CompAcq posted revenues of $826 million and EBITDA of $129 million for 2022. The company is projecting revenues of $951 million and EBITDA of $152 million for 2023. This translates to a Compound Annual Growth Rate (CAGR) of 16% for revenues and 17% for EBITDA between 2018 and 2023. However, a closer examination reveals that excluding revenues and profits from acquisitions each year, CorpAcq has only generated organic revenue growth and EBITDA profitability growth of 4% and 7%, respectively. Additionally, the company’s revenues are highly concentrated, with ten subsidiaries accounting for over 60% of 2022 revenues.

On a positive note, the company’s balance sheet is relatively healthy, with just $268 million in net debt, implying around 1.8x leverage for 2023. This is not surprising, given that the average profitability of the 18 companies acquired over the last five years is $3.7 million. Acquisitions pay for themselves over 10-12 years, while revenues continue to grow consistently.

Upon deal completion, CorpAcq will have approximately $199 million in cash on its balance sheet, including $129 million from transaction proceeds. This will improve liquidity and financial flexibility, accelerate growth in its core UK market, and expand its pipeline of acquisition opportunities.

The deal values the group at only ten times its estimated 2023 EBITDA of $152 million.

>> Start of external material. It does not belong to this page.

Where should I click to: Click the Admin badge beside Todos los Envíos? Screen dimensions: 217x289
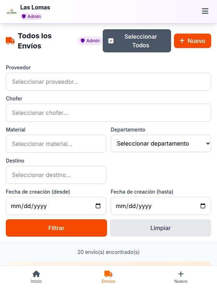(x=90, y=40)
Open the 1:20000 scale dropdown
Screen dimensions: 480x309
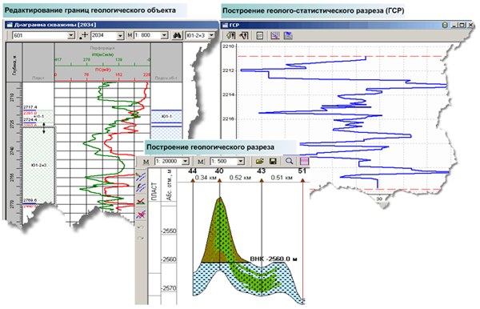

This represents a discount compared to US industrial groups like Emcor or European acquisition vehicles like Stockholm-listed Indutrade or Lifco. This seems like a much better deal for shareholders compared to other Churchill SPAC deals, which took companies with unproven track records public.

Bottom Line 

Despite having an impressive portfolio of companies with a history of healthy, profitable organic growth, UK-based CompAcq has largely remained unnoticed. This might not necessarily be negative, given the historical overvaluation of companies and the typical selection of companies with little or no history of profitable growth by SPAC merger targets. Unlike other Churchill SPACs, which mostly relied on unrealistic future revenue projections, CorpAcq has a solid track record of growth and profitability.

The key question remains whether the company can maintain or even accelerate growth when the operating environment in its core UK market faces significant challenges due to inflation and a cost of living crisis. In the medium term, the company is well-positioned to capitalize on growth across Europe. With the potential expansion through larger acquisitions and entry into the US market, the company could indeed accelerate growth and profitability.

Only time will tell if it can operate outside its core competency, grow its diverse portfolio of companies, or if growth will eventually stall.